▶ _Directions for this task_: So that the copy matches the original, write out every entry exactly.

--------------------------------

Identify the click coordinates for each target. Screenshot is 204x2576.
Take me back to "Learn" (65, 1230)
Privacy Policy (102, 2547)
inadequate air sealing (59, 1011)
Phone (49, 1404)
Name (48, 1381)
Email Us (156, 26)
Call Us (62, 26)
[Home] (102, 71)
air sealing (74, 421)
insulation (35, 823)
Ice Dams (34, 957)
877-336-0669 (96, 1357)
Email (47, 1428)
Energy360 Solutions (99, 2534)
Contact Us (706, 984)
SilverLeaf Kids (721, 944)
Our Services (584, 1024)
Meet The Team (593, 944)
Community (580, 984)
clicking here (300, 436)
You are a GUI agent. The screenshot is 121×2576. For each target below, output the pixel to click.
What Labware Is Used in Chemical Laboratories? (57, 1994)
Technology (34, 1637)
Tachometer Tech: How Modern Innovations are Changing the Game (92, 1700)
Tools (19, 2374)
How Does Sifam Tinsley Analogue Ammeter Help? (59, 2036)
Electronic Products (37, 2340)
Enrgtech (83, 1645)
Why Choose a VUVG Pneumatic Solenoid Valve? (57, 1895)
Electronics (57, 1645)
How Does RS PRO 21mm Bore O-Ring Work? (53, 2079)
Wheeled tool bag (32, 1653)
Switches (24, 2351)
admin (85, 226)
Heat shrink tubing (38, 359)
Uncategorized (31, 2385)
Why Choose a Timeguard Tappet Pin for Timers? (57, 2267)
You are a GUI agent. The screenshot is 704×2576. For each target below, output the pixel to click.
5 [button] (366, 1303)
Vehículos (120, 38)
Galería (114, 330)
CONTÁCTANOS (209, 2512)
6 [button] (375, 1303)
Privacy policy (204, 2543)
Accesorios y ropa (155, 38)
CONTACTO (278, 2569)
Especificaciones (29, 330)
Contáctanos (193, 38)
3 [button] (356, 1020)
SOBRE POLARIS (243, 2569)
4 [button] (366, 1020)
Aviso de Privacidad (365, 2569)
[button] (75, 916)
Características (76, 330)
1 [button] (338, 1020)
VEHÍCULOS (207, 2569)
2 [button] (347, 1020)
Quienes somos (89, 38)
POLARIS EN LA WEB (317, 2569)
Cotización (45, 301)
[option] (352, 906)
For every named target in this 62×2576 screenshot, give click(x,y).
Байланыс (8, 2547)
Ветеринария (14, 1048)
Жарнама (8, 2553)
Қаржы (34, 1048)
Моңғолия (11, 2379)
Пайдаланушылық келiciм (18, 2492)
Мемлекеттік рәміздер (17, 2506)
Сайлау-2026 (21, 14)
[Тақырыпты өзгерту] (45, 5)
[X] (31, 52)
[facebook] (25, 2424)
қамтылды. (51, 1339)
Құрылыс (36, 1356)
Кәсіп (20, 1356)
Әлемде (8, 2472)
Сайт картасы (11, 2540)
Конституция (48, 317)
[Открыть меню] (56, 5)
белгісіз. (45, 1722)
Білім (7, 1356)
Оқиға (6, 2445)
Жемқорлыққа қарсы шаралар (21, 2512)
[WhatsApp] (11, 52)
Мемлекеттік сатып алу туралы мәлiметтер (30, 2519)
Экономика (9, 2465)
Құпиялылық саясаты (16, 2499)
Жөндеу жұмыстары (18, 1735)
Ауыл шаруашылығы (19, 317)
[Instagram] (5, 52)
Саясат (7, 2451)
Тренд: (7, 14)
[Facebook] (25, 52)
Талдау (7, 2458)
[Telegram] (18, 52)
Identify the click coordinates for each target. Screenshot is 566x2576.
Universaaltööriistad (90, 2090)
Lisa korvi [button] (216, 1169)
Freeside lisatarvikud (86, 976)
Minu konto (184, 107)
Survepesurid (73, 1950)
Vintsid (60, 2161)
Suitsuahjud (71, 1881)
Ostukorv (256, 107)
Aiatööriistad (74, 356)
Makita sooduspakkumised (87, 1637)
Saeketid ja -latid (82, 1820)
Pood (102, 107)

--------------------------------

▶ _Result for this task_:
Identify the click coordinates for each target. Screenshot is 204x2576.
Take me back to "Learn" (65, 1230)
Privacy Policy (102, 2547)
inadequate air sealing (59, 1011)
Phone (49, 1404)
Name (48, 1381)
Email Us (156, 26)
Call Us (62, 26)
[Home] (102, 71)
air sealing (74, 421)
insulation (35, 823)
Ice Dams (34, 957)
877-336-0669 (96, 1357)
Email (47, 1428)
Energy360 Solutions (99, 2534)
Contact Us (706, 984)
SilverLeaf Kids (721, 944)
Our Services (584, 1024)
Meet The Team (593, 944)
Community (580, 984)
clicking here (300, 436)
You are a GUI agent. The screenshot is 121×2576. For each target below, output the pixel to click.
What Labware Is Used in Chemical Laboratories? (57, 1994)
Technology (34, 1637)
Tachometer Tech: How Modern Innovations are Changing the Game (92, 1700)
Tools (19, 2374)
How Does Sifam Tinsley Analogue Ammeter Help? (59, 2036)
Electronic Products (37, 2340)
Enrgtech (83, 1645)
Why Choose a VUVG Pneumatic Solenoid Valve? (57, 1895)
Electronics (57, 1645)
How Does RS PRO 21mm Bore O-Ring Work? (53, 2079)
Wheeled tool bag (32, 1653)
Switches (24, 2351)
admin (85, 226)
Heat shrink tubing (38, 359)
Uncategorized (31, 2385)
Why Choose a Timeguard Tappet Pin for Timers? (57, 2267)
You are a GUI agent. The screenshot is 704×2576. For each target below, output the pixel to click.
5 [button] (366, 1303)
Vehículos (120, 38)
Galería (114, 330)
CONTÁCTANOS (209, 2512)
6 [button] (375, 1303)
Privacy policy (204, 2543)
Accesorios y ropa (155, 38)
CONTACTO (278, 2569)
Especificaciones (29, 330)
Contáctanos (193, 38)
3 [button] (356, 1020)
SOBRE POLARIS (243, 2569)
4 [button] (366, 1020)
Aviso de Privacidad (365, 2569)
[button] (75, 916)
Características (76, 330)
1 [button] (338, 1020)
VEHÍCULOS (207, 2569)
2 [button] (347, 1020)
Quienes somos (89, 38)
POLARIS EN LA WEB (317, 2569)
Cotización (45, 301)
[option] (352, 906)
For every named target in this 62×2576 screenshot, give click(x,y).
Байланыс (8, 2547)
Ветеринария (14, 1048)
Жарнама (8, 2553)
Қаржы (34, 1048)
Моңғолия (11, 2379)
Пайдаланушылық келiciм (18, 2492)
Мемлекеттік рәміздер (17, 2506)
Сайлау-2026 (21, 14)
[Тақырыпты өзгерту] (45, 5)
[X] (31, 52)
[facebook] (25, 2424)
қамтылды. (51, 1339)
Құрылыс (36, 1356)
Кәсіп (20, 1356)
Әлемде (8, 2472)
Сайт картасы (11, 2540)
Конституция (48, 317)
[Открыть меню] (56, 5)
белгісіз. (45, 1722)
Білім (7, 1356)
Оқиға (6, 2445)
Жемқорлыққа қарсы шаралар (21, 2512)
[WhatsApp] (11, 52)
Мемлекеттік сатып алу туралы мәлiметтер (30, 2519)
Экономика (9, 2465)
Құпиялылық саясаты (16, 2499)
Жөндеу жұмыстары (18, 1735)
Ауыл шаруашылығы (19, 317)
[Instagram] (5, 52)
Саясат (7, 2451)
Тренд: (7, 14)
[Facebook] (25, 52)
Талдау (7, 2458)
[Telegram] (18, 52)
Identify the click coordinates for each target. Screenshot is 566x2576.
Universaaltööriistad (90, 2090)
Lisa korvi [button] (216, 1169)
Freeside lisatarvikud (86, 976)
Minu konto (184, 107)
Survepesurid (73, 1950)
Vintsid (60, 2161)
Suitsuahjud (71, 1881)
Ostukorv (256, 107)
Aiatööriistad (74, 356)
Makita sooduspakkumised (87, 1637)
Saeketid ja -latid (82, 1820)
Pood (102, 107)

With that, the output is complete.